Following an investigation led by detectives from the Kent and Essex Serious Crime Directorate, into the management of the trust, the force have taken the decision that a case for corporate manslaughter has not been made out and therefore they won't be taking further action.
During the enquiry, which started in January 2017, officers carried out detailed enquiries, spoke to a number of individuals and gathered and examined a large amount of material from a variety of sources such as HM Coroner's Office, EPUT, the Care Quality Commission (CQC), the relatives of those patients concerned and the Health and Safety Executive (HSE), to work out whether the trust had committed criminal offences of corporate manslaughter.
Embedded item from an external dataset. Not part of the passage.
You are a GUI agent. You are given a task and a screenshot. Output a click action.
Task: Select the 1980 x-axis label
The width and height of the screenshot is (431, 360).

As the Corporate Manslaughter Act only came into effect in 2007 and was enacted in April 2008, it meant the force was only able to consider deaths after April 2008. They did explore the circumstances of a wider number of deaths to help with their investigation though.
The enquiry found clear and basic failings in the care of those vulnerable adults whose cases were considered as part of the investigation. But there wasn't enough evidence to suggest a consistent pattern of senior management failings caused the death of the patients.
There was also insufficient evidence to indicate that the way in which the Trust was managed, amounted to a gross breach of the duty of care owed to patients.
Senior investigating officer Temporary Det Supt Stephen Jennings, of the Kent and Essex Serious Crime Directorate, said: "This has been a lengthy and complex investigation during which we have liaised with healthcare and criminal justice partners and examined a wealth of information and evidence.
"Our investigation found a number of areas of concern about the way in which the North Essex Partnership University Trust historically managed the safety and wellbeing of vulnerable adults in the cases we examined during the period falling within the scope of the investigation and involving nine establishments.
"As part of our investigation we identified clear and basic failings which in our opinion should have been easily overcome, these however did not meet the evidential threshold to proceed for a charge of manslaughter. "
Areas of concern identified by Essex Police include: policies in relation to searching, leave and observations; care plans and packages; communication between staff and families; the accessibility of information regarding patients; the appointment of appropriate staff.
Temporary Det Supt Jennings added: "We would like to acknowledge the support, patience and co-operation of all of the families concerned in this investigation.
"We fully understand it has been an extremely difficult time for them and we know our decision will not be the news they wanted to hear.
"But I want to assure them that my team carried out a thorough and extensive investigation and, whilst we have not been able to meet the evidential threshold to bring charges for corporate manslaughter, we will continue to assist our HSE colleagues in their continued investigation into the management of ligature risks."
An independent barrister has also reviewed the police investigation. as well as the force's subsequent decision, and have agreed with the findings.
The force says a Health and Safety Executive (HSE) investigation will now take priority and that they will ensure all evidence and documentation obtained during their investigation continues to be made available to the HSE.